選択テキスト:

+---+

記事ページ 発行: 2010年08月08日

「戦略」という言葉は主に2つの意味に使われている。

記号化すると以下の2つである。

 (1) 戦略⊃戦術

 (2) 戦略={軍事戦略, 作戦戦略, 戦術, ……}

(1)は、規模を意味する。規模は異なるが、概念として戦略と戦術は並列である。

(2)は、概念を意味する。戦略と戦術とは階層が異なる(戦略は戦術の上位語)。

一般には(1)の理解で使われることが多い。

軍事・経済学では(2)の理解で使われることが多い。

(2)の意味における定義は、

 「戦略的環境において、自分が自分の自由意志のもとにとりうる行動を、その将来にわたる予定を含めて記述したもの」*

であり、戦略的環境とは、「自分のとる行動だけでなく、他のさまざまな人の行動と思惑がお互いの利害を決める環境」** である。

 * 梶井 厚志 : 戦略的思考の技術 (中公新書, 2005) p.8.
 ** 梶井 厚志 : 戦略的思考の技術 (中公新書, 2005) p.4.

すなわち、自分の意志が完全には通じない主体(相手)が存在する状況における、行動に関する表現である。あるいは、"不確実な状況における"と拡大してもよいだろう。

野中 郁次郎, 戸部 良一, 鎌田 伸一, 寺本 義也, 杉乃尾 宜生, 村井 友秀 : 戦略の本質 (日経ビジネス人文庫, 2008) pp.379-381.

+---+

上の「戦略」の意味を述べた文章から、「記号化すると以下の2つである。」で始まり「一般には(1)の理解で使われることが多い。」まで続く部分を、一字も変えずに書き写してください。

表示情報:
+---+

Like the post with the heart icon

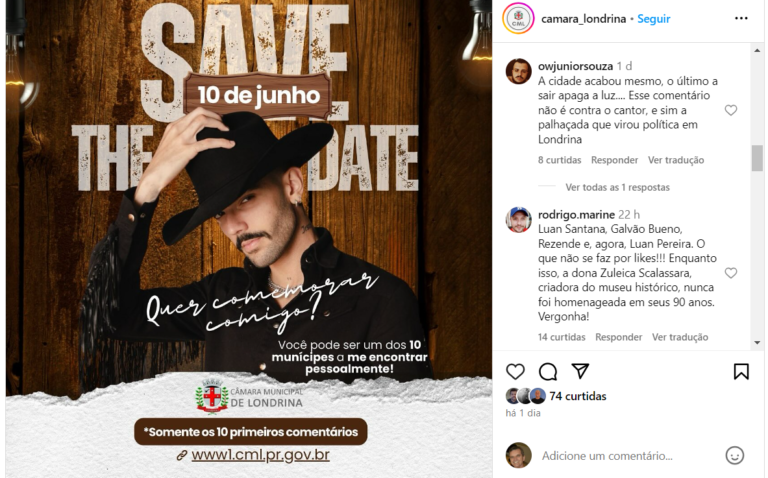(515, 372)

+---+

結果:
記号化すると以下の2つである。

 (1) 戦略⊃戦術

 (2) 戦略={軍事戦略, 作戦戦略, 戦術, ……}

(1)は、規模を意味する。規模は異なるが、概念として戦略と戦術は並列である。

(2)は、概念を意味する。戦略と戦術とは階層が異なる(戦略は戦術の上位語)。

一般には(1)の理解で使われることが多い。